Title: Two heuristics for the rainbow spanning forest problem

Speaker: Dr. Sudishna Ghoshal

Venue: IEOR Seminar Room

Date and time: 18 November 2024 (Monday), 10:00 AM - 11:00 AM

Abstract: A rainbow spanning forest (say RF) of a given connected, undirected and edge-colored graph (G) is a spanning forest of a set of rainbow components, where a rainbow component is a tree whose edges have different colors. The rainbow spanning forest problem (RSFP) of G aims to find a RF of G with the minimum number of rainbow components. The RSFP which is recently introduced is NP-hard on general graphs and trees, but finds its applications in many situations in which one requires to distinguish between different types of connections in network. To the best of our knowledge, there exists only one paper (Carrabs et al. 2018b) that presents a problem-specific heuristic called greedy algorithm (say GH) and a multi-start scheme embedding this GH (say MSGH) in order to further improve the results. This paper presents a novel and fast problem-specific heuristic Heu_RSF. With the intent of improving solution quality at the cost of higher computational time, we present an artificial bee colony algorithm (ABC_RSFP) for the RSFP. Main components of ABC_RSFP such as randomized version of Heu_RSF in solution initialization and grouping-based neighborhood strategies in conjunction with the use of Heu_RSF as a repair operator help in making ABC_RSFP more effective framework. On a set of benchmark instance scenarios, experimental results suggest that Heu_RSF is effective particularly on instances of larger scenarios with higher density and is computationally much faster than GH and MSGH. ABC_RSFP outperforms MSGH on almost all instance scenarios and shows its effectiveness in terms of computational time.

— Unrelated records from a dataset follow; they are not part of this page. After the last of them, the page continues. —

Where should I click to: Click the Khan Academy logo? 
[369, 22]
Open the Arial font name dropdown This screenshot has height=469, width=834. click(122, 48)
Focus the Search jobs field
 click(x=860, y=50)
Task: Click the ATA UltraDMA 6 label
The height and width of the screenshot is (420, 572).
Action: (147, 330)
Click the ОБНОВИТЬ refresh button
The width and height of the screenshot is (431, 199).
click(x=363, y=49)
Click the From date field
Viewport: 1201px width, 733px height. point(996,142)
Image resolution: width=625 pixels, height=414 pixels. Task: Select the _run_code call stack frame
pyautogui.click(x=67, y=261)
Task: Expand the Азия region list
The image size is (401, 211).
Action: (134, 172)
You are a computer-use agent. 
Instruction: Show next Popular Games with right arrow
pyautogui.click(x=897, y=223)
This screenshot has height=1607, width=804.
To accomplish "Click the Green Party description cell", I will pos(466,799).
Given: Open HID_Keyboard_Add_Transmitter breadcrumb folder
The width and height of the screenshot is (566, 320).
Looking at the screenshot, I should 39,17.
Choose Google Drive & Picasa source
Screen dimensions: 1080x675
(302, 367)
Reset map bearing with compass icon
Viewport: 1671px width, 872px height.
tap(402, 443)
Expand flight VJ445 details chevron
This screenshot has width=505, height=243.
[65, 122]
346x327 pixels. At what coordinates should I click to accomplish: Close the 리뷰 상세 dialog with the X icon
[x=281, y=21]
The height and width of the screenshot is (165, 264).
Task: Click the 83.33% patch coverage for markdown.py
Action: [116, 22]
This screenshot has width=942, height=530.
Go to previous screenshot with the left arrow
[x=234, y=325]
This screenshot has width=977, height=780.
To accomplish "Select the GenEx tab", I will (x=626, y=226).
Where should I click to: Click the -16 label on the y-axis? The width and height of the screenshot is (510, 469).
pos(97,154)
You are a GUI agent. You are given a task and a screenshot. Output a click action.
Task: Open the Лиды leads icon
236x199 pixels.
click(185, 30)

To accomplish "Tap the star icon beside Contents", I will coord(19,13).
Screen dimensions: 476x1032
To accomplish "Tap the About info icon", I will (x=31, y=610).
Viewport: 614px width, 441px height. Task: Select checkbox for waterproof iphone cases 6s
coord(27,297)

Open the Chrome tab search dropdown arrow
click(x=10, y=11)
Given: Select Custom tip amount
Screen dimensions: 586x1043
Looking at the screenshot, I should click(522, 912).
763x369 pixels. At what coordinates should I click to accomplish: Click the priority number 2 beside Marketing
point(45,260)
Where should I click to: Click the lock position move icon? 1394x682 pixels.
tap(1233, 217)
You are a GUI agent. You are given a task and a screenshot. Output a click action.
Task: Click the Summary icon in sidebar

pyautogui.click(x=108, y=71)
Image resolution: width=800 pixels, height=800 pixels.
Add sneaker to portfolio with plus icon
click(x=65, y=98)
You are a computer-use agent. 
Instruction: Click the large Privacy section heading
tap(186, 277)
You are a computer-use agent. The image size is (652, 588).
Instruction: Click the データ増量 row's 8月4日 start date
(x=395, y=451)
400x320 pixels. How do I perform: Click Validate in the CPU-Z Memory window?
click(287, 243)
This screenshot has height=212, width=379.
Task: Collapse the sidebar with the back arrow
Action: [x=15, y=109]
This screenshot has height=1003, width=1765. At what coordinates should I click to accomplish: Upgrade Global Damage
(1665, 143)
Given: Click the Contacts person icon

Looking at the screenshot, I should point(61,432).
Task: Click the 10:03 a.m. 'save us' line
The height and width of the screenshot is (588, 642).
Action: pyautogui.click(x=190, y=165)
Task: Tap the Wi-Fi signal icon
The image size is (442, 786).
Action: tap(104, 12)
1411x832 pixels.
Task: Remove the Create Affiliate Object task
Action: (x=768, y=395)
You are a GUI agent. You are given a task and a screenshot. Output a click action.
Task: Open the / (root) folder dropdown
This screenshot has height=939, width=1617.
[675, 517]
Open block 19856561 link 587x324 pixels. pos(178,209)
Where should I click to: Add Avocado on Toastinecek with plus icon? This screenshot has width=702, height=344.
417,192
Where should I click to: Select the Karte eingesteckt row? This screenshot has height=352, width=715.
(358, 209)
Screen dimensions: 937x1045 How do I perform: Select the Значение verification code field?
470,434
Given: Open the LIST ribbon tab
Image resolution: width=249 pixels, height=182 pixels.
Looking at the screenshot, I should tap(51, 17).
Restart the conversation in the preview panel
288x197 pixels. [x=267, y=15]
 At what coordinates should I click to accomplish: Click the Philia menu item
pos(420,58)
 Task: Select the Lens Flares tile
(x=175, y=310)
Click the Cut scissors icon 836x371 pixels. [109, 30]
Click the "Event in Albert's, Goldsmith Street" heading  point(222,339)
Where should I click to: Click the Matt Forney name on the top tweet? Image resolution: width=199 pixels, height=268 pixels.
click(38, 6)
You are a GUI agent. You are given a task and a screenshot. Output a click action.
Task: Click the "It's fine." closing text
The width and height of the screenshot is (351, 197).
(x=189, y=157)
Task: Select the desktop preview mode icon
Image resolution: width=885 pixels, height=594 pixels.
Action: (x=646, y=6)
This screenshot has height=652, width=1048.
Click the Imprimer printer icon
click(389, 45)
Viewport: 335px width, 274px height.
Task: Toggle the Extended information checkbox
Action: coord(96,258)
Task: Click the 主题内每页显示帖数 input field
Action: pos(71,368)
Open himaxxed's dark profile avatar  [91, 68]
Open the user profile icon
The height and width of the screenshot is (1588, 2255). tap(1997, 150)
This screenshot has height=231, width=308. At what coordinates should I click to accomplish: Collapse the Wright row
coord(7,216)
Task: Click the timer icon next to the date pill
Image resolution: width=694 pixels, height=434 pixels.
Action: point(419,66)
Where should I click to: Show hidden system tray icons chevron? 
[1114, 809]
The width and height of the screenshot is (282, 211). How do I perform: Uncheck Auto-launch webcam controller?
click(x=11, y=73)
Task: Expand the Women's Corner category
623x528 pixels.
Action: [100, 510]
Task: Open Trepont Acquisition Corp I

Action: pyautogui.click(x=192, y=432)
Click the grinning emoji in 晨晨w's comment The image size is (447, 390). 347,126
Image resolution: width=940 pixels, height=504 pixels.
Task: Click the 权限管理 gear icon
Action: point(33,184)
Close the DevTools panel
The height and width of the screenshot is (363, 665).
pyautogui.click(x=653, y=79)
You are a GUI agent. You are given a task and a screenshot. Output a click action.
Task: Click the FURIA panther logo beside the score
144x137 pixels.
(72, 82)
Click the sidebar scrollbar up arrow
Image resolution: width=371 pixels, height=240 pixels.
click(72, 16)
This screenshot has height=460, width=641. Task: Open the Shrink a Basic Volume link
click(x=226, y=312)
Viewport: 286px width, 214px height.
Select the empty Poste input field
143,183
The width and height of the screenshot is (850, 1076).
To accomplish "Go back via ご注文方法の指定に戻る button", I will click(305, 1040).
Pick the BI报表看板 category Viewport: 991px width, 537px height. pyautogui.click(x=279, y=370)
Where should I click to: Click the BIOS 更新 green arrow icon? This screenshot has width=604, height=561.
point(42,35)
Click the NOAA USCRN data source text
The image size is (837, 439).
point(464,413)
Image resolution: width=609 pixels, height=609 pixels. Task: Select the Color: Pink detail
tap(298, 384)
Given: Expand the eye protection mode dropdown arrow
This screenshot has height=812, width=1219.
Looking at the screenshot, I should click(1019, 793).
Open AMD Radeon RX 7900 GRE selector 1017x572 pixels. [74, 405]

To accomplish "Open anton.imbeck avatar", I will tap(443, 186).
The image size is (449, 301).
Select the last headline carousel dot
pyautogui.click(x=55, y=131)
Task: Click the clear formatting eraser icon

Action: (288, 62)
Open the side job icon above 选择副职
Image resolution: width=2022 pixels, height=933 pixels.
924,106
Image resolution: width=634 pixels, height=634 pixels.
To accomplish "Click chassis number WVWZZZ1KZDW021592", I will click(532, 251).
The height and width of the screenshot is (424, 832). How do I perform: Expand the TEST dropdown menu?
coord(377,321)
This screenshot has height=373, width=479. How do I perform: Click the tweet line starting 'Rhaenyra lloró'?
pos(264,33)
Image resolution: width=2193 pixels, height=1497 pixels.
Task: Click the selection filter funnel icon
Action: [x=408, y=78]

Biography: Dr. Sudishna Ghoshal is an Assistant Professor at TAPMI, Manipal Academy of Higher Education in Decision Sciences. Dr. Ghoshal earned her Ph.D. from the National Institute of Technology(NIT) Raipur. Sudishna gained postdoctoral experience at IIT Jodhpur. Her academic journey commenced at Guru Ghasidas Central University, where she excelled in computer science, graduating with distinction. Her Master's thesis on a One-Class Naive Bayes Classifier for Credit Card Dataset, conducted at the Indian Statistical Institute Kolkata, laid the groundwork for future research endeavors. Her research focuses on heuristic and metaheuristic approaches for NP-Hard Combinatorial Optimization Problems. She has co-authored several research items in peer-reviewed international journals such as the European Journal of Operations Research (EJOR), Applied Soft Computing, Journal of Retailing and Consumer Services, etc.